Instructions for the task -
The records below must be copied out completely and exactly.

'''

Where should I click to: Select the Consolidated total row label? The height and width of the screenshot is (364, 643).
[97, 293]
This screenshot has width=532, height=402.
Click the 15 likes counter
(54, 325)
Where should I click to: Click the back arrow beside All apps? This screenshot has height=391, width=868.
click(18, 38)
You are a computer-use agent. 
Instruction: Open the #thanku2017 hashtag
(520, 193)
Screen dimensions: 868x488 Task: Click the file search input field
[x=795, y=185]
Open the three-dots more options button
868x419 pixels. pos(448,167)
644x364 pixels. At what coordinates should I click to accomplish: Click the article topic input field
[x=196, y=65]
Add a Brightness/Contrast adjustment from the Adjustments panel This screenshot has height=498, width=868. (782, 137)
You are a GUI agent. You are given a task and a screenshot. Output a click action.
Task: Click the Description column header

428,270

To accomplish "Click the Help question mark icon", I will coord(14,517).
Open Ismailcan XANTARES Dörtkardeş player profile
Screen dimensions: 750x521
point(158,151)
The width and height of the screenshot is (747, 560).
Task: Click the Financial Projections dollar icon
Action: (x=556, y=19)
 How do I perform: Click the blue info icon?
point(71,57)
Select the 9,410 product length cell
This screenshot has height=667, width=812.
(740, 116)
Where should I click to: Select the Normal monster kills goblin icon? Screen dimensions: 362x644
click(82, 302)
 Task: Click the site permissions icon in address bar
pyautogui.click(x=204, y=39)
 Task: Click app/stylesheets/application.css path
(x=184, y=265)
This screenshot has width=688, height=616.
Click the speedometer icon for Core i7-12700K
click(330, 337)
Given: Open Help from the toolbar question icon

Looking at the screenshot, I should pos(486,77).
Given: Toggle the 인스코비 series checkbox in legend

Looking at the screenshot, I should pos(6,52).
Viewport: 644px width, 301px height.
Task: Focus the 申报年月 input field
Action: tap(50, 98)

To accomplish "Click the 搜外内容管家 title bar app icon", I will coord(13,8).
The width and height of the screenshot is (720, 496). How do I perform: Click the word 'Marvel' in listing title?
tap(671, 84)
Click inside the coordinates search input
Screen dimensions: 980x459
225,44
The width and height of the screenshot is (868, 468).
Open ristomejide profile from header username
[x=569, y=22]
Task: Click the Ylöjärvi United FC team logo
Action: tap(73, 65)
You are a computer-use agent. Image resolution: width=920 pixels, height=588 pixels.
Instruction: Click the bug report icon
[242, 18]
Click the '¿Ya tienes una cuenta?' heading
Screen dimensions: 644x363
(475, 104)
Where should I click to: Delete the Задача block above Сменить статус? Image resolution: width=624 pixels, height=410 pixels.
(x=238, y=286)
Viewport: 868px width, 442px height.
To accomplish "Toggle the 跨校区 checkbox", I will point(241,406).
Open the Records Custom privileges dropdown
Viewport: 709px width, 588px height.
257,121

'''

Response -
Where should I click to: Select the Consolidated total row label? The height and width of the screenshot is (364, 643).
[97, 293]
This screenshot has width=532, height=402.
Click the 15 likes counter
(54, 325)
Where should I click to: Click the back arrow beside All apps? This screenshot has height=391, width=868.
click(18, 38)
You are a computer-use agent. 
Instruction: Open the #thanku2017 hashtag
(520, 193)
Screen dimensions: 868x488 Task: Click the file search input field
[x=795, y=185]
Open the three-dots more options button
868x419 pixels. pos(448,167)
644x364 pixels. At what coordinates should I click to accomplish: Click the article topic input field
[x=196, y=65]
Add a Brightness/Contrast adjustment from the Adjustments panel This screenshot has height=498, width=868. (782, 137)
You are a GUI agent. You are given a task and a screenshot. Output a click action.
Task: Click the Description column header

428,270

To accomplish "Click the Help question mark icon", I will coord(14,517).
Open Ismailcan XANTARES Dörtkardeş player profile
Screen dimensions: 750x521
point(158,151)
The width and height of the screenshot is (747, 560).
Task: Click the Financial Projections dollar icon
Action: (x=556, y=19)
 How do I perform: Click the blue info icon?
point(71,57)
Select the 9,410 product length cell
This screenshot has height=667, width=812.
(740, 116)
Where should I click to: Select the Normal monster kills goblin icon? Screen dimensions: 362x644
click(82, 302)
 Task: Click the site permissions icon in address bar
pyautogui.click(x=204, y=39)
 Task: Click app/stylesheets/application.css path
(x=184, y=265)
This screenshot has width=688, height=616.
Click the speedometer icon for Core i7-12700K
click(330, 337)
Given: Open Help from the toolbar question icon

Looking at the screenshot, I should pos(486,77).
Given: Toggle the 인스코비 series checkbox in legend

Looking at the screenshot, I should pos(6,52).
Viewport: 644px width, 301px height.
Task: Focus the 申报年月 input field
Action: tap(50, 98)

To accomplish "Click the 搜外内容管家 title bar app icon", I will coord(13,8).
The width and height of the screenshot is (720, 496). How do I perform: Click the word 'Marvel' in listing title?
tap(671, 84)
Click inside the coordinates search input
Screen dimensions: 980x459
225,44
The width and height of the screenshot is (868, 468).
Open ristomejide profile from header username
[x=569, y=22]
Task: Click the Ylöjärvi United FC team logo
Action: tap(73, 65)
You are a computer-use agent. Image resolution: width=920 pixels, height=588 pixels.
Instruction: Click the bug report icon
[242, 18]
Click the '¿Ya tienes una cuenta?' heading
Screen dimensions: 644x363
(475, 104)
Where should I click to: Delete the Задача block above Сменить статус? Image resolution: width=624 pixels, height=410 pixels.
(x=238, y=286)
Viewport: 868px width, 442px height.
To accomplish "Toggle the 跨校区 checkbox", I will point(241,406).
Open the Records Custom privileges dropdown
Viewport: 709px width, 588px height.
257,121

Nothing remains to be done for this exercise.